(Stored data entries)

= Beginning of Section =

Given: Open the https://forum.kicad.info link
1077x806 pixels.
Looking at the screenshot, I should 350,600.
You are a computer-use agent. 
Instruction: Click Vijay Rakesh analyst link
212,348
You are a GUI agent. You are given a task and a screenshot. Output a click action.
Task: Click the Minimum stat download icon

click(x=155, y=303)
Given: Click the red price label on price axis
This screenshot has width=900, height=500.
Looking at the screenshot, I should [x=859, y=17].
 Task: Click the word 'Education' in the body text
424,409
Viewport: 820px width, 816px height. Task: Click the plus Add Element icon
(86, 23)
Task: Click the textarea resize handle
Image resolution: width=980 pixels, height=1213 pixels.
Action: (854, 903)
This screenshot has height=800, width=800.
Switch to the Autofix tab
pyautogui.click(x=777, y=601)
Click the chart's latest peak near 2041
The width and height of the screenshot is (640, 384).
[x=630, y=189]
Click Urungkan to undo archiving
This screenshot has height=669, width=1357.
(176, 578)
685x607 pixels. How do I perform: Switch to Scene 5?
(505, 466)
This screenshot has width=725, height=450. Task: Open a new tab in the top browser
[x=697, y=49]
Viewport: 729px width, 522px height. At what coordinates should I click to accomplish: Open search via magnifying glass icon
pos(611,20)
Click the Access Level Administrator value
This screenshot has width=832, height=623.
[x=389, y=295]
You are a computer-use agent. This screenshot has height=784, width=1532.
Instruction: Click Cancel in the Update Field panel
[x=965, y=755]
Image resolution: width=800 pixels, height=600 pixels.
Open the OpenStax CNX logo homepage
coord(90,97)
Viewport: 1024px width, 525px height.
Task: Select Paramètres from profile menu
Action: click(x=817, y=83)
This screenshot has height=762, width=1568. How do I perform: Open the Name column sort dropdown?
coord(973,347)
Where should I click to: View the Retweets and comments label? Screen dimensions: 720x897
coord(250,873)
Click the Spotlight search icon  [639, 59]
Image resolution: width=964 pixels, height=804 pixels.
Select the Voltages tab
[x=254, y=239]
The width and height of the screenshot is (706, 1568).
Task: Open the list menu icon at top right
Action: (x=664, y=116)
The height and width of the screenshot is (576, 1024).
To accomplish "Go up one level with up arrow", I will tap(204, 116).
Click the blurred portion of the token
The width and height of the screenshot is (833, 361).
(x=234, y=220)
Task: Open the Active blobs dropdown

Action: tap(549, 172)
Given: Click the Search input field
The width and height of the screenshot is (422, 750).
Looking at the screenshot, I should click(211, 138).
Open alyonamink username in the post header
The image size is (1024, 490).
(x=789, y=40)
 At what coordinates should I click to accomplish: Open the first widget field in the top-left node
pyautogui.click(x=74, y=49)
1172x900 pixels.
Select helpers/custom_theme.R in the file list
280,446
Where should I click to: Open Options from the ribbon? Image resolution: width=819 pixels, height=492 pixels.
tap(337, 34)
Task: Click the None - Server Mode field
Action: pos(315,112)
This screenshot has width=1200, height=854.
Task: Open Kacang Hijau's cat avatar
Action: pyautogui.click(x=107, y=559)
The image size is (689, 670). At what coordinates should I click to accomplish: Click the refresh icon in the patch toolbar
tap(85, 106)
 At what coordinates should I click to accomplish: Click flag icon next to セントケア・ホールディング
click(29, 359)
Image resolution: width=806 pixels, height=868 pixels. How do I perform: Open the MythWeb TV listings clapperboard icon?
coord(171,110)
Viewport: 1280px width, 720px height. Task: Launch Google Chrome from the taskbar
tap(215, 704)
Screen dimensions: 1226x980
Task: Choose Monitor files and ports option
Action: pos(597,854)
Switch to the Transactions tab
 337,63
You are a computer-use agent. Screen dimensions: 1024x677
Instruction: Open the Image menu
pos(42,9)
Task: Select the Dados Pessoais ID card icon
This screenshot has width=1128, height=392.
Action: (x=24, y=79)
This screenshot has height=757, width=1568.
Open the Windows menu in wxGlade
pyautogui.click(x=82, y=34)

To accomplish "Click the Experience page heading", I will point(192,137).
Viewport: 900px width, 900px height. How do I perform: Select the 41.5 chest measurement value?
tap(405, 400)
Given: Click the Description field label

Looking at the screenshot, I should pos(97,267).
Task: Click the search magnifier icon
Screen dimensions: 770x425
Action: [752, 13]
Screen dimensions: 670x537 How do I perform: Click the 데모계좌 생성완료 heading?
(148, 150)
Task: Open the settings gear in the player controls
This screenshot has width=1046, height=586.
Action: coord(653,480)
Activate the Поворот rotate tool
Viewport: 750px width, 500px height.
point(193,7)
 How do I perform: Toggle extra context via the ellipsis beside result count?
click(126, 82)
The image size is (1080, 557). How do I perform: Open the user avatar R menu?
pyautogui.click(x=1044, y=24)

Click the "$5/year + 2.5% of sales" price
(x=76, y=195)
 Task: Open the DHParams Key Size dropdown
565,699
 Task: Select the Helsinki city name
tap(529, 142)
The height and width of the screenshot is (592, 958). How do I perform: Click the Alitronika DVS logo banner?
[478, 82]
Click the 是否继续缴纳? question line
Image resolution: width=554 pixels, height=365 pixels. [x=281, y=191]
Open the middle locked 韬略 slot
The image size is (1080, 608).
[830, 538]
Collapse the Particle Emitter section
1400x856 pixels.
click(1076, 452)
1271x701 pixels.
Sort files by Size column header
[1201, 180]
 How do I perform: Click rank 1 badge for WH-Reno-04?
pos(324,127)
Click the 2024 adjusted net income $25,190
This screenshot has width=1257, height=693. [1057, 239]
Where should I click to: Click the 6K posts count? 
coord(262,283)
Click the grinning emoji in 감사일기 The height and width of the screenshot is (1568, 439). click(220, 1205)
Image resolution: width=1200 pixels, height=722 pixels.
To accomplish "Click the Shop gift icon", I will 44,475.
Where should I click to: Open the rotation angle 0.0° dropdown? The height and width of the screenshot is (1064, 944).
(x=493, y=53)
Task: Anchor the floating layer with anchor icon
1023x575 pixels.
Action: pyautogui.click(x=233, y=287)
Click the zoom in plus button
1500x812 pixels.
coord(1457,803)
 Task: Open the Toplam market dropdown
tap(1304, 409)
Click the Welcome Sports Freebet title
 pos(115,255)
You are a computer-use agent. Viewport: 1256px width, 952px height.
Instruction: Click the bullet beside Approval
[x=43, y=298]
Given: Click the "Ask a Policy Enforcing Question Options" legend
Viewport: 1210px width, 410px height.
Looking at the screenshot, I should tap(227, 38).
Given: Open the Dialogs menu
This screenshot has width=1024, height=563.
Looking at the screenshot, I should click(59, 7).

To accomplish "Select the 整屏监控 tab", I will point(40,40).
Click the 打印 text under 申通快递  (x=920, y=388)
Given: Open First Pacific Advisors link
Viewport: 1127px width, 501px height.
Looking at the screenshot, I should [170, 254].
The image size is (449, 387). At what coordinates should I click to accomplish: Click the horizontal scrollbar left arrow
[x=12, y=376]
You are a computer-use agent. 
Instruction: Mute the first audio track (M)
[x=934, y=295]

= End of Section =

• **TASK INSTRUCTIONS**: The records above must be transcribed line for line, exactly.

• **ANSWER TO THIS EXERCISE**:
Given: Open the https://forum.kicad.info link
1077x806 pixels.
Looking at the screenshot, I should 350,600.
You are a computer-use agent. 
Instruction: Click Vijay Rakesh analyst link
212,348
You are a GUI agent. You are given a task and a screenshot. Output a click action.
Task: Click the Minimum stat download icon

click(x=155, y=303)
Given: Click the red price label on price axis
This screenshot has width=900, height=500.
Looking at the screenshot, I should [x=859, y=17].
 Task: Click the word 'Education' in the body text
424,409
Viewport: 820px width, 816px height. Task: Click the plus Add Element icon
(86, 23)
Task: Click the textarea resize handle
Image resolution: width=980 pixels, height=1213 pixels.
Action: (854, 903)
This screenshot has height=800, width=800.
Switch to the Autofix tab
pyautogui.click(x=777, y=601)
Click the chart's latest peak near 2041
The width and height of the screenshot is (640, 384).
[x=630, y=189]
Click Urungkan to undo archiving
This screenshot has height=669, width=1357.
(176, 578)
685x607 pixels. How do I perform: Switch to Scene 5?
(505, 466)
This screenshot has width=725, height=450. Task: Open a new tab in the top browser
[x=697, y=49]
Viewport: 729px width, 522px height. At what coordinates should I click to accomplish: Open search via magnifying glass icon
pos(611,20)
Click the Access Level Administrator value
This screenshot has width=832, height=623.
[x=389, y=295]
You are a computer-use agent. This screenshot has height=784, width=1532.
Instruction: Click Cancel in the Update Field panel
[x=965, y=755]
Image resolution: width=800 pixels, height=600 pixels.
Open the OpenStax CNX logo homepage
coord(90,97)
Viewport: 1024px width, 525px height.
Task: Select Paramètres from profile menu
Action: click(x=817, y=83)
This screenshot has height=762, width=1568. How do I perform: Open the Name column sort dropdown?
coord(973,347)
Where should I click to: View the Retweets and comments label? Screen dimensions: 720x897
coord(250,873)
Click the Spotlight search icon  [639, 59]
Image resolution: width=964 pixels, height=804 pixels.
Select the Voltages tab
[x=254, y=239]
The width and height of the screenshot is (706, 1568).
Task: Open the list menu icon at top right
Action: (x=664, y=116)
The height and width of the screenshot is (576, 1024).
To accomplish "Go up one level with up arrow", I will tap(204, 116).
Click the blurred portion of the token
The width and height of the screenshot is (833, 361).
(x=234, y=220)
Task: Open the Active blobs dropdown

Action: tap(549, 172)
Given: Click the Search input field
The width and height of the screenshot is (422, 750).
Looking at the screenshot, I should click(211, 138).
Open alyonamink username in the post header
The image size is (1024, 490).
(x=789, y=40)
 At what coordinates should I click to accomplish: Open the first widget field in the top-left node
pyautogui.click(x=74, y=49)
1172x900 pixels.
Select helpers/custom_theme.R in the file list
280,446
Where should I click to: Open Options from the ribbon? Image resolution: width=819 pixels, height=492 pixels.
tap(337, 34)
Task: Click the None - Server Mode field
Action: pos(315,112)
This screenshot has width=1200, height=854.
Task: Open Kacang Hijau's cat avatar
Action: pyautogui.click(x=107, y=559)
The image size is (689, 670). At what coordinates should I click to accomplish: Click the refresh icon in the patch toolbar
tap(85, 106)
 At what coordinates should I click to accomplish: Click flag icon next to セントケア・ホールディング
click(29, 359)
Image resolution: width=806 pixels, height=868 pixels. How do I perform: Open the MythWeb TV listings clapperboard icon?
coord(171,110)
Viewport: 1280px width, 720px height. Task: Launch Google Chrome from the taskbar
tap(215, 704)
Screen dimensions: 1226x980
Task: Choose Monitor files and ports option
Action: pos(597,854)
Switch to the Transactions tab
 337,63
You are a computer-use agent. Screen dimensions: 1024x677
Instruction: Open the Image menu
pos(42,9)
Task: Select the Dados Pessoais ID card icon
This screenshot has width=1128, height=392.
Action: (x=24, y=79)
This screenshot has height=757, width=1568.
Open the Windows menu in wxGlade
pyautogui.click(x=82, y=34)

To accomplish "Click the Experience page heading", I will point(192,137).
Viewport: 900px width, 900px height. How do I perform: Select the 41.5 chest measurement value?
tap(405, 400)
Given: Click the Description field label

Looking at the screenshot, I should pos(97,267).
Task: Click the search magnifier icon
Screen dimensions: 770x425
Action: [752, 13]
Screen dimensions: 670x537 How do I perform: Click the 데모계좌 생성완료 heading?
(148, 150)
Task: Open the settings gear in the player controls
This screenshot has width=1046, height=586.
Action: coord(653,480)
Activate the Поворот rotate tool
Viewport: 750px width, 500px height.
point(193,7)
 How do I perform: Toggle extra context via the ellipsis beside result count?
click(126, 82)
The image size is (1080, 557). How do I perform: Open the user avatar R menu?
pyautogui.click(x=1044, y=24)

Click the "$5/year + 2.5% of sales" price
(x=76, y=195)
 Task: Open the DHParams Key Size dropdown
565,699
 Task: Select the Helsinki city name
tap(529, 142)
The height and width of the screenshot is (592, 958). How do I perform: Click the Alitronika DVS logo banner?
[478, 82]
Click the 是否继续缴纳? question line
Image resolution: width=554 pixels, height=365 pixels. [x=281, y=191]
Open the middle locked 韬略 slot
The image size is (1080, 608).
[830, 538]
Collapse the Particle Emitter section
1400x856 pixels.
click(1076, 452)
1271x701 pixels.
Sort files by Size column header
[1201, 180]
 How do I perform: Click rank 1 badge for WH-Reno-04?
pos(324,127)
Click the 2024 adjusted net income $25,190
This screenshot has width=1257, height=693. [1057, 239]
Where should I click to: Click the 6K posts count? 
coord(262,283)
Click the grinning emoji in 감사일기 The height and width of the screenshot is (1568, 439). click(220, 1205)
Image resolution: width=1200 pixels, height=722 pixels.
To accomplish "Click the Shop gift icon", I will 44,475.
Where should I click to: Open the rotation angle 0.0° dropdown? The height and width of the screenshot is (1064, 944).
(x=493, y=53)
Task: Anchor the floating layer with anchor icon
1023x575 pixels.
Action: pyautogui.click(x=233, y=287)
Click the zoom in plus button
1500x812 pixels.
coord(1457,803)
 Task: Open the Toplam market dropdown
tap(1304, 409)
Click the Welcome Sports Freebet title
 pos(115,255)
You are a computer-use agent. Viewport: 1256px width, 952px height.
Instruction: Click the bullet beside Approval
[x=43, y=298]
Given: Click the "Ask a Policy Enforcing Question Options" legend
Viewport: 1210px width, 410px height.
Looking at the screenshot, I should tap(227, 38).
Given: Open the Dialogs menu
This screenshot has width=1024, height=563.
Looking at the screenshot, I should click(59, 7).

To accomplish "Select the 整屏监控 tab", I will point(40,40).
Click the 打印 text under 申通快递  (x=920, y=388)
Given: Open First Pacific Advisors link
Viewport: 1127px width, 501px height.
Looking at the screenshot, I should [170, 254].
The image size is (449, 387). At what coordinates should I click to accomplish: Click the horizontal scrollbar left arrow
[x=12, y=376]
You are a computer-use agent. 
Instruction: Mute the first audio track (M)
[x=934, y=295]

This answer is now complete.